Root canal therapy will never come with a 100% guarantee of success for saving a tooth, however modern root canal techniques give us very high success rates in most cases. Each clinical situation is different and your dentist will give you guidance on the likely-hood of success or failure of the treatment of your tooth, and may recommend referral to a specialist if particular difficulties are anticipated.
How is root canal therapy carried out?
Root Canal Therapy is performed under local anaesthetic, where the tooth is numbed with a small injection. A rubber dam or sheet is applied to the tooth to isolate it from the rest of the mouth, to prevent contamination by the bacteria that normally live in the mouth. An access hole is cut in the tooth, usually through the biting surface, into the space where the nerve of the tooth sits.
A combination of hand and rotary files are used to remove the nerve tissue and shape the canals or spaces where the nerve used to be. These spaces are disinfected with a mixture of chemicals during the shaping process. A combination of electronic devices and x-rays may be used to determine the precise length of the roots of the tooth, so we know how deep we need to go in the cleaning and filling processes. An inert material is then packed into the cleaned root canal right to the tip of the root. The access hole is then sealed to protect the root filling from contamination. Some teeth have more than one root canal, and the procedure will need to be carried out on each canal present.
Is root canal therapy painful?
Root canal therapy should not be painful. Your dentist will check that the tooth is adequately numb before commencing the treatment. Occasionally there will be some mild to moderate discomfort after the treatment, when the numbness wears off. This typically lasts for a few hours to a few days at most and is easily managed with painkillers, if needed.
What follow-up treatment will my tooth require?
Your dentist will advise you of what longterm treatment and monitoring your tooth will require. If you are having root canal therapy on a pre-molar or molar tooth, you will need to have a crown restoration once your dentist is happy that the root canal therapy has been successful and the tooth has settled. This is because there is a high risk of fracture of back teeth that have been root-treated. The crown restoration is designed to help prevent fracture of the tooth and to keep it strong enough for chewing for many years.
What are the risks of root canal therapy?

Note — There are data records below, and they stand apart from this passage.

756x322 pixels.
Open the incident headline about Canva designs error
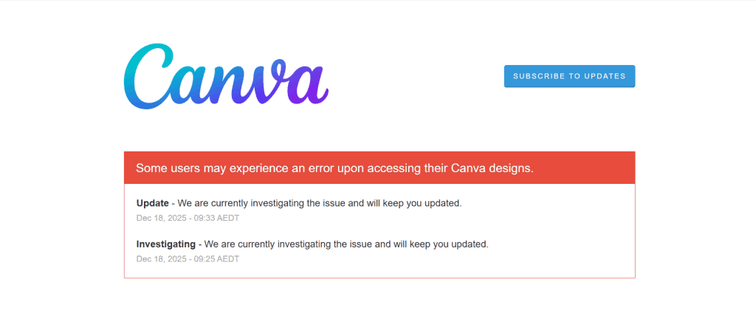334,168
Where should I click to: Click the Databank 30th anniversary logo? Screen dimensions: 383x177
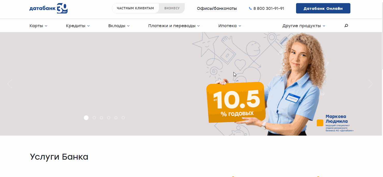(48, 8)
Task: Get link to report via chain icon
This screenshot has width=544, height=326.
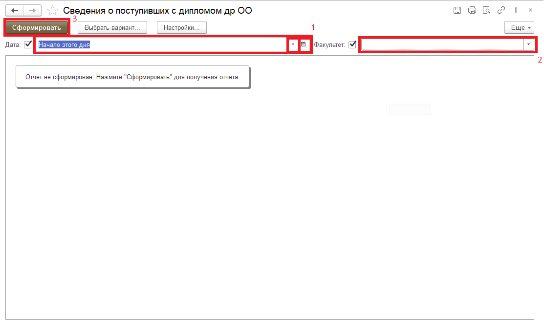Action: point(501,10)
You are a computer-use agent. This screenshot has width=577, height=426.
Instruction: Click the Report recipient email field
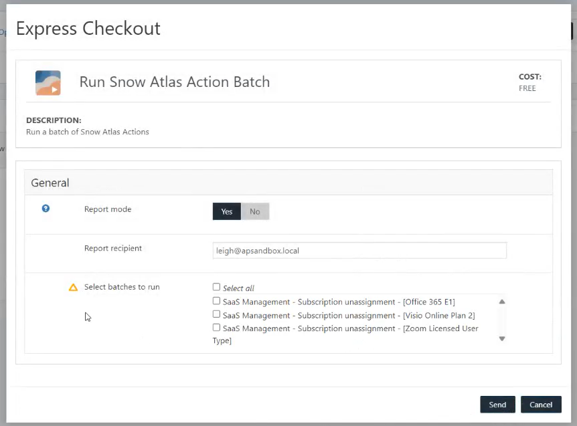pyautogui.click(x=359, y=250)
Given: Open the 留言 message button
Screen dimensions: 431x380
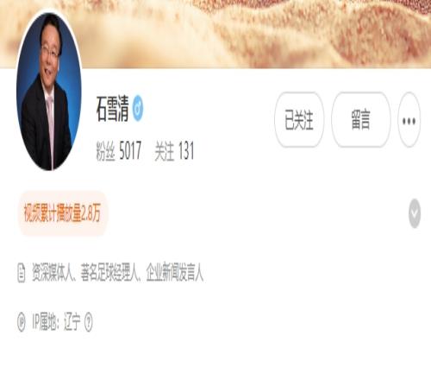Looking at the screenshot, I should tap(360, 119).
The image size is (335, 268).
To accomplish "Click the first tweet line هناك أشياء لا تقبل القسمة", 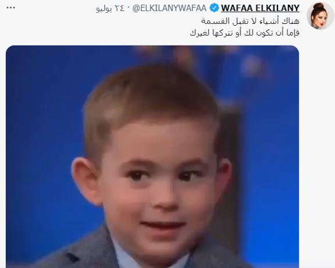I will pos(250,21).
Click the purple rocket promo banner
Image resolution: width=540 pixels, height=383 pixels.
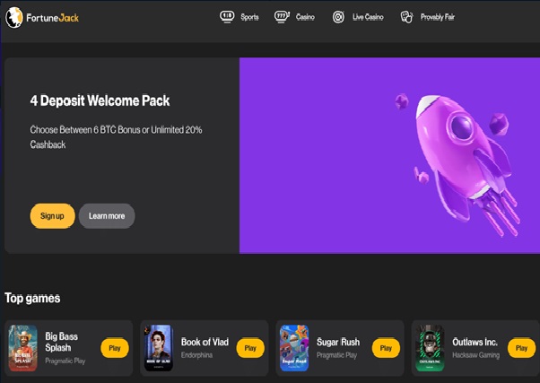[x=389, y=155]
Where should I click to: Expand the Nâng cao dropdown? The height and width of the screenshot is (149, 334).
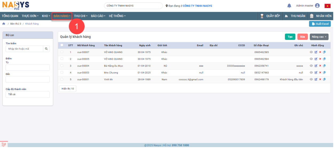pyautogui.click(x=319, y=37)
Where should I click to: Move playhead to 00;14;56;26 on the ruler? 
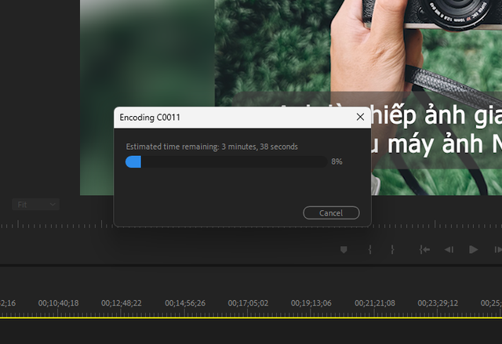185,302
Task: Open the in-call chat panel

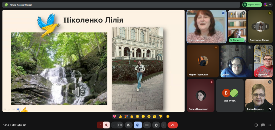Action: tap(263, 125)
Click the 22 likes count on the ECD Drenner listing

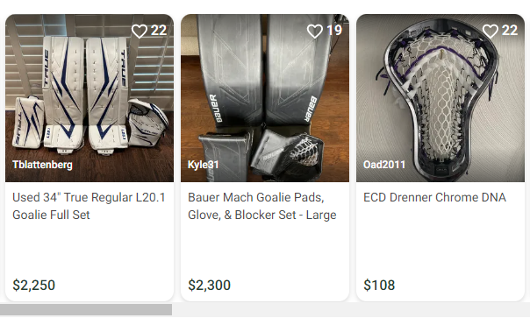point(510,31)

Root canal therapy is a very safe and relatively straight forward procedure. However, some complications may arise, especially if the roots of the teeth are very curved and/or narrow. Complications that may arise during the procedure include:
- Perforation through the side wall of the root
- Fracture of fine instruments within the canal
- Fracture of the root of the tooth
- Failing to remove all the nerve tissue
Risks exist even after root canal therapy has been completed. These include:
- Recurrent infection with associated pain
- Fracture and potential loss of the tooth
Your Dentist at Apollo Dental in Southend will advise you of the risks of complications specific to your tooth before commencing treatment. He/she will take appropriate measures to ensure that the risks are kept to an absolute minimum. If, in their opinion, there is a reasonably high risk of complication, they will offer you a referral for specialist treatment.
If you have any other questions or concerns, please speak to your Dentist before making your final decision on the treatment you would prefer.